For a while now, I have been purchasing from smaller businesses. Today was my first time supporting a local farm. I placed an online order last week to pick up on this sunny day.
The land was right off a lake and sat upon acres of rolling green hills. My car rolled over the gravel driveway, up to a trailer with its back doors open wide as if in greeting, and a sign tacked to one of them. I stepped out of the car, my boots crunching and scratching as I walked closer to read the sign scrawled in green crayon.
“Welcome. Online orders are in the cooler inside the trailer.”
I placed my hands on my hips and surveyed the area. After driving for 30 minutes with a podcast on the psychology of serial killers playing the entire ride over, my mind was spinning. It felt like I was about to plummet into one of those stories. Especially once I noticed the open barn door with shovels and devices unknown for dealing with cattle swaying in the breeze just 20 yards away. My heart pounded as I imagined stepping into the trailer, opening the cooler to retrieve my order only to have the trailer doors slam closed behind me.
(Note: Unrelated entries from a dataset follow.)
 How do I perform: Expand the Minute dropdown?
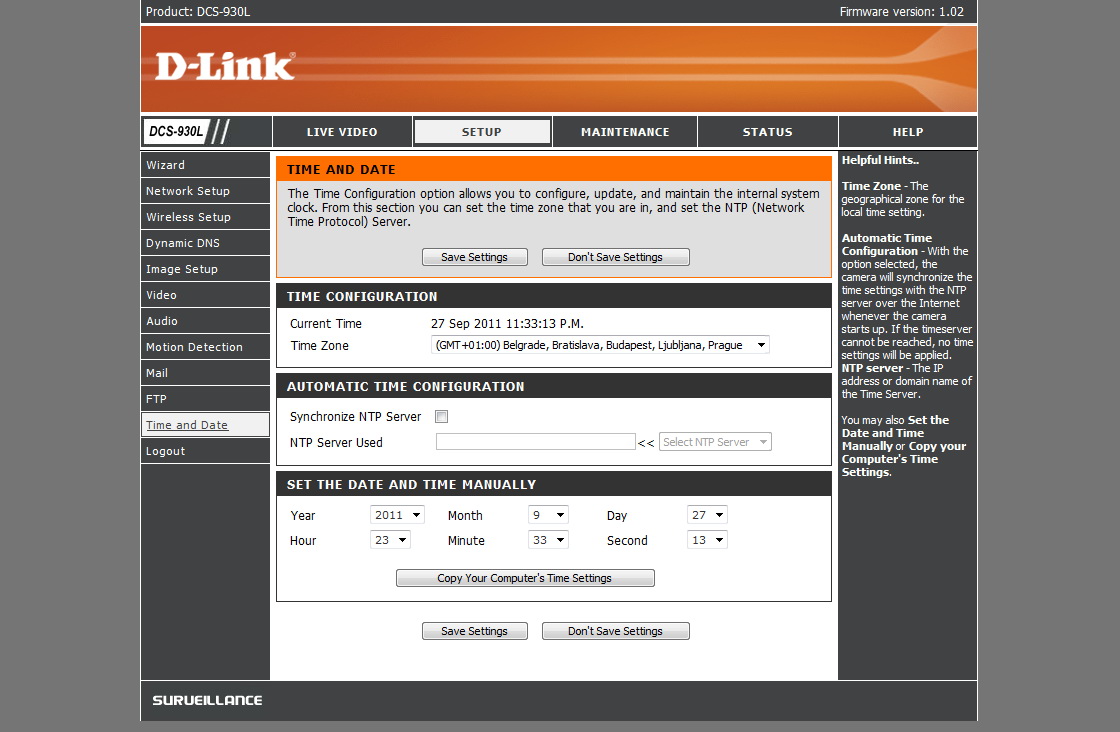click(548, 540)
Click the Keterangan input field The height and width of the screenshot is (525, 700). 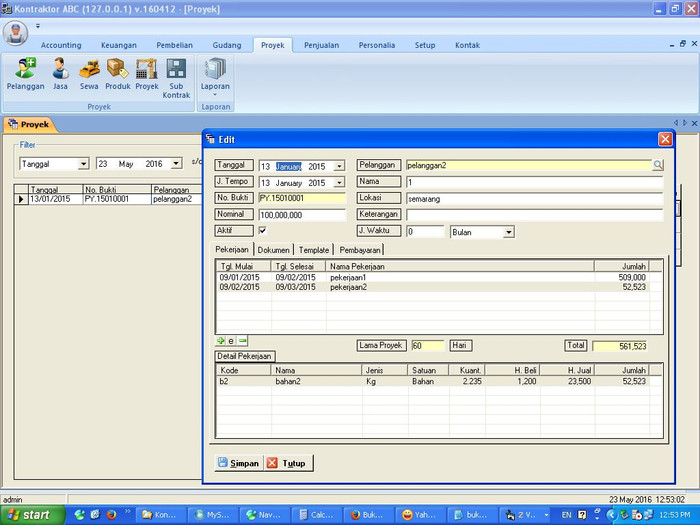coord(535,215)
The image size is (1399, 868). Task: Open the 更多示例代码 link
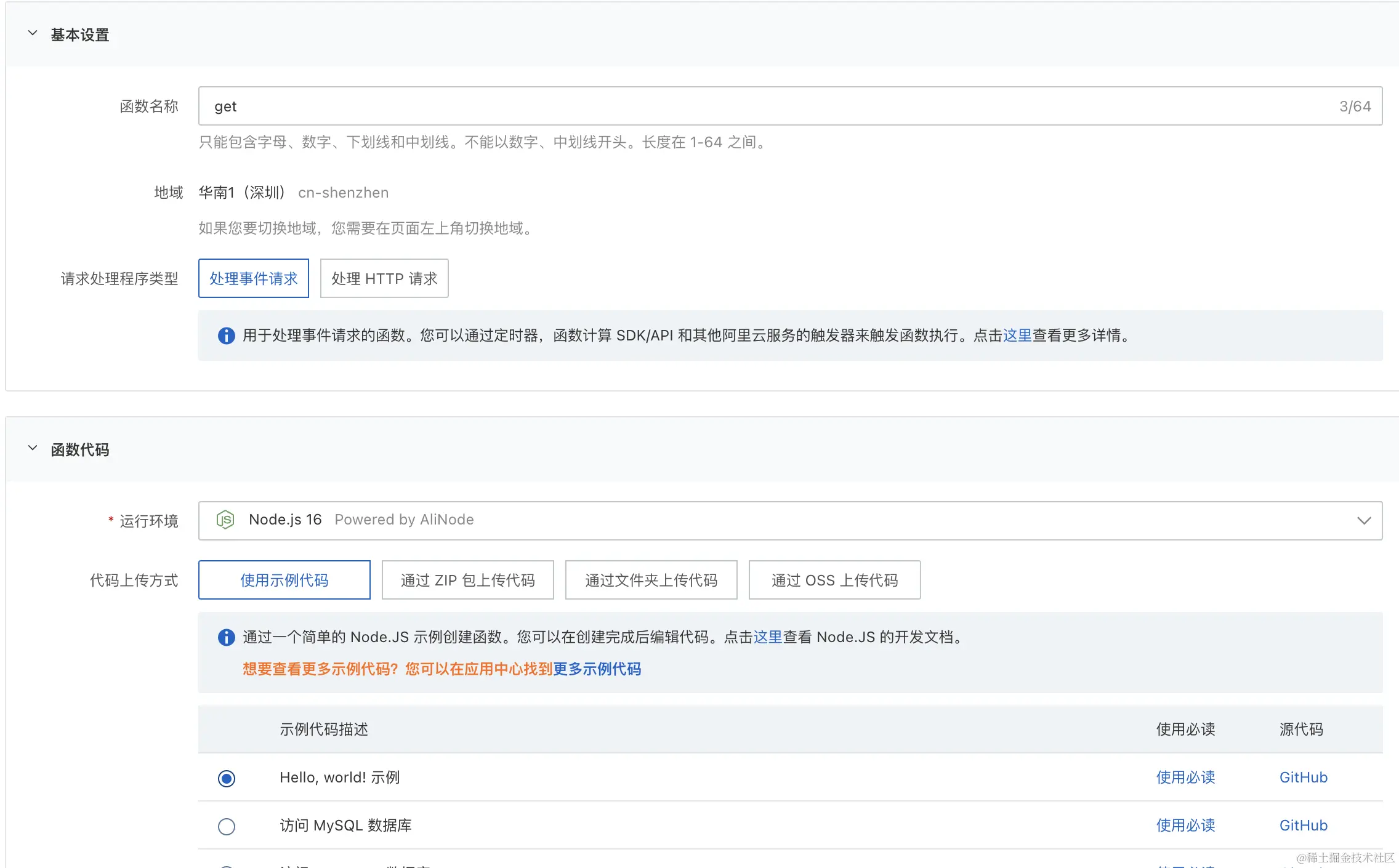(597, 669)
There was nothing but silence while my mind churned out image after image of being trapped in a trailer, banging on the walls. I peered around each side and under the lone trailer then back over my shoulders. No cars. No humans. Just cattle eating grass.
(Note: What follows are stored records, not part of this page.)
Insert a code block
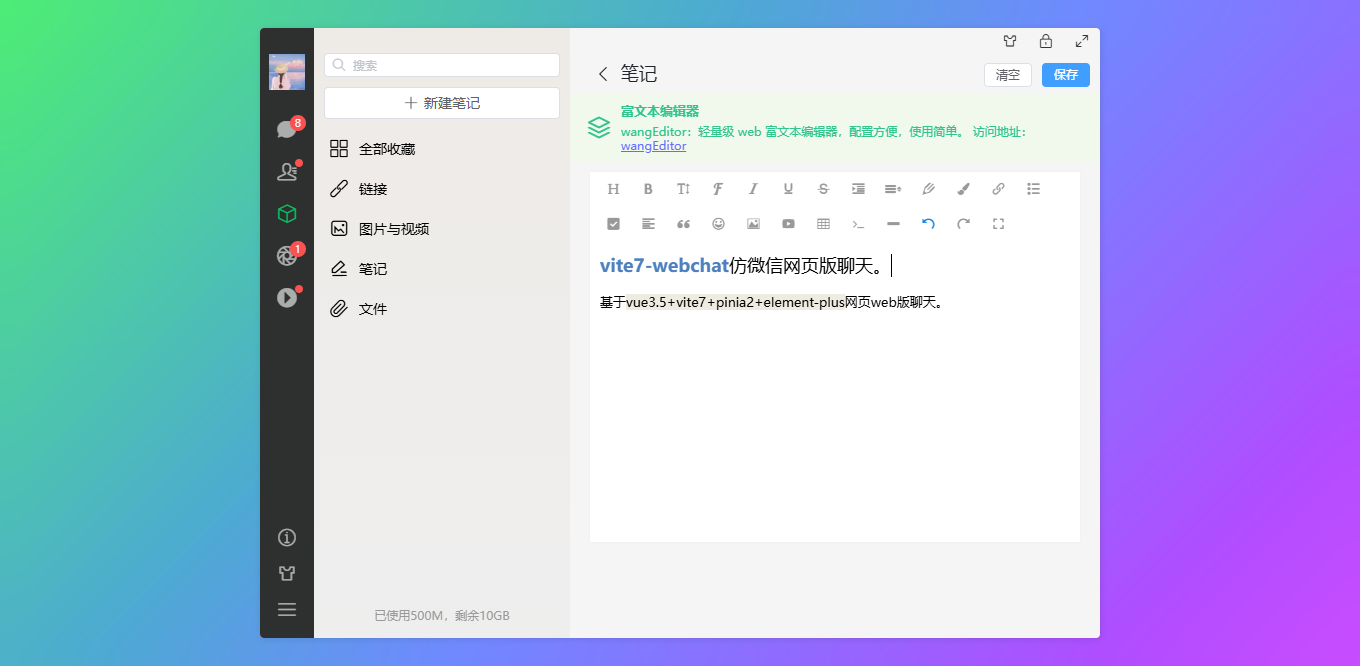Screen dimensions: 1360x666 (858, 224)
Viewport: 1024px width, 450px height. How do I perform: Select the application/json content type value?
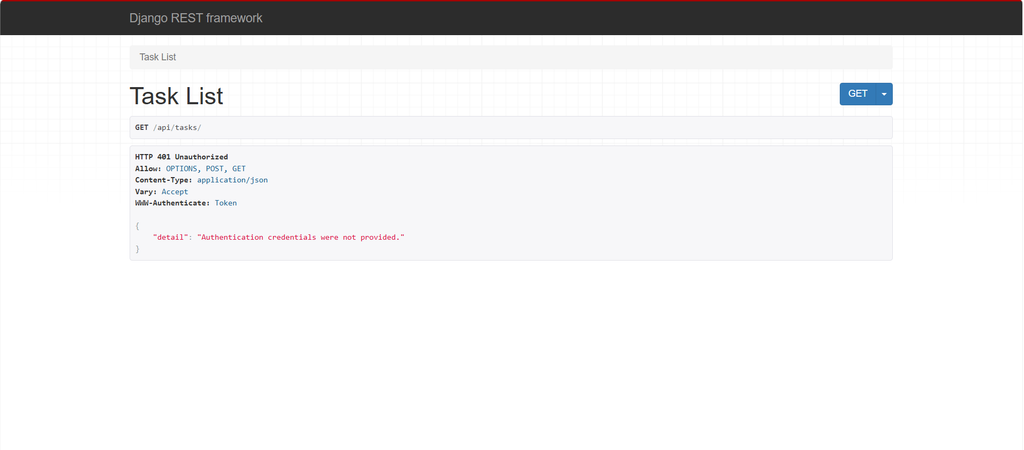pos(232,180)
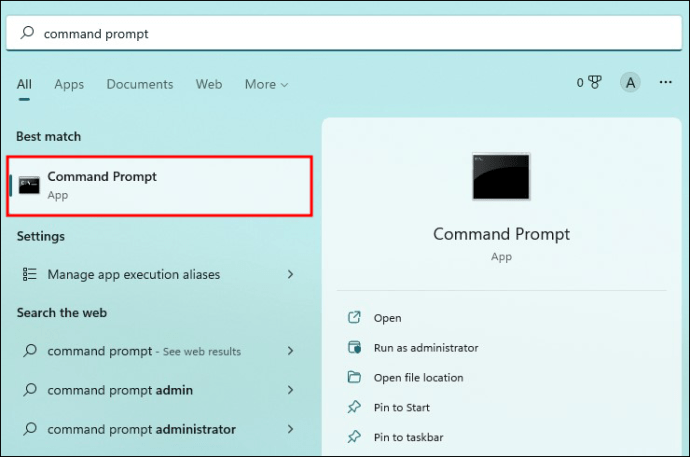
Task: Select the Web filter tab
Action: tap(209, 84)
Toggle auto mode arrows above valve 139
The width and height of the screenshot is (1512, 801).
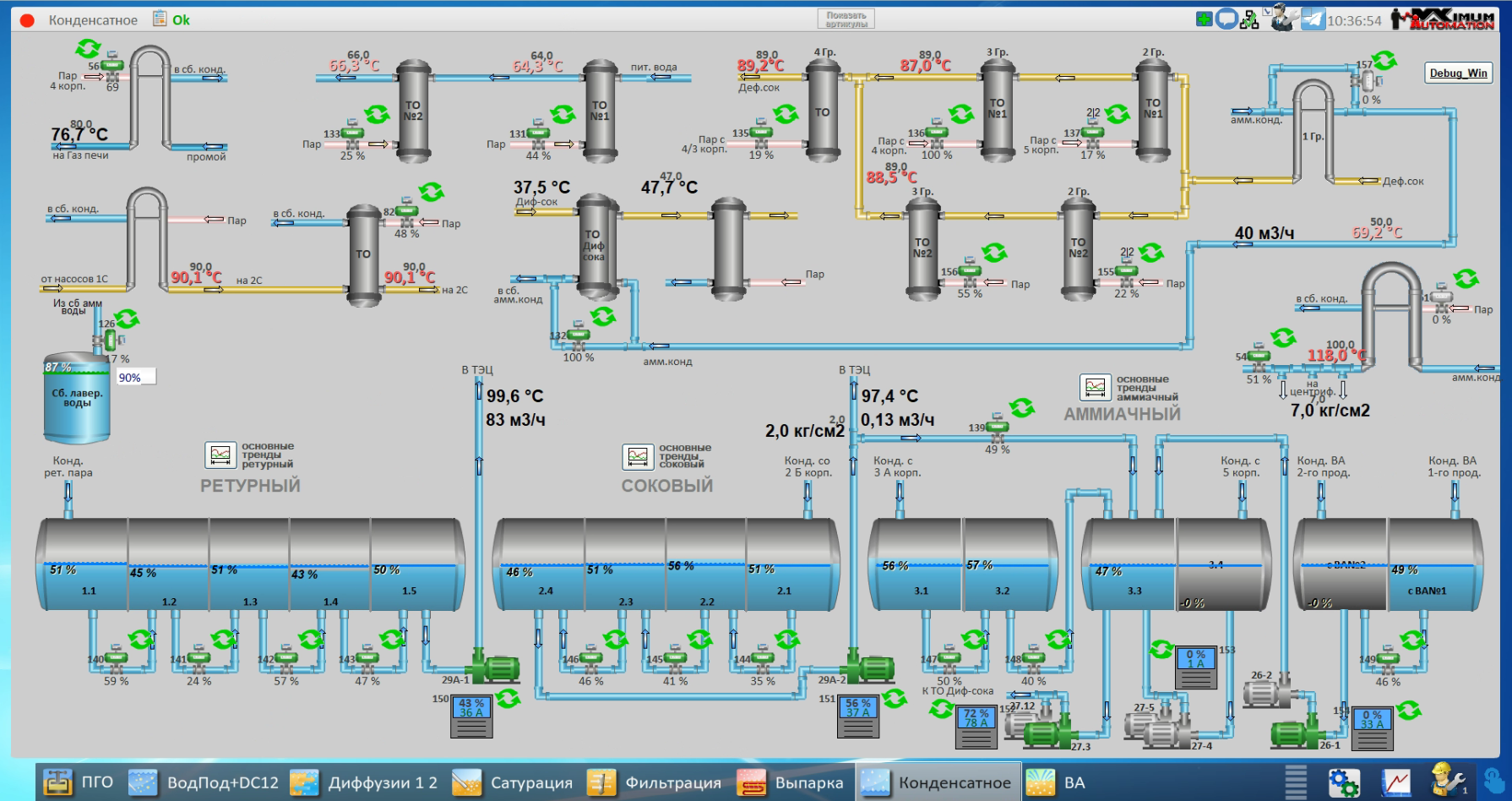1022,408
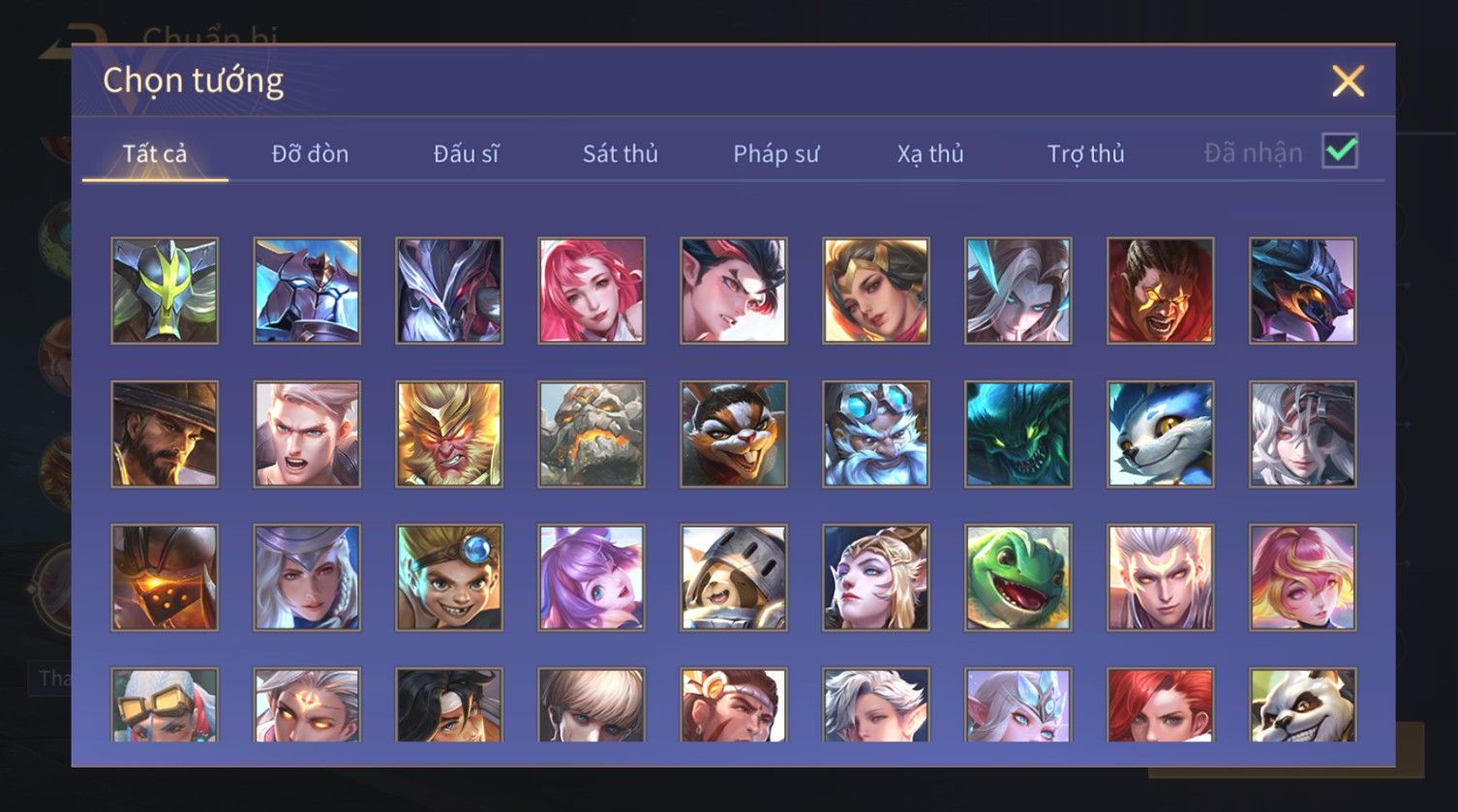Select the green frog hero portrait

click(1018, 578)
I placed one foot on the floor of the trailer. It creaked under my weight. Pausing, I listened. Nothing. Then, lifting my other foot, I entered my imagined cage.
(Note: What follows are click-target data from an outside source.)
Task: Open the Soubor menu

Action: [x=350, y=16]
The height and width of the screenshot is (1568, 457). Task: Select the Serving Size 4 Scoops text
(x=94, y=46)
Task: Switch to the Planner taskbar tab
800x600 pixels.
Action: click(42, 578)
The cooler was before me, but when I went to open it, more images played through my mind of what a killer might hide in a large cooler such as this. I threw the lid open, wanting to get it over with, and, to my surprise, my order was on top, my name printed on a piece of paper and pinned to a Sendiks grocery bag. No body parts – at least none that were immediately visible or human (hopefully).
Needless to say, I think I listen to too many podcasts on the psychology of serial killers.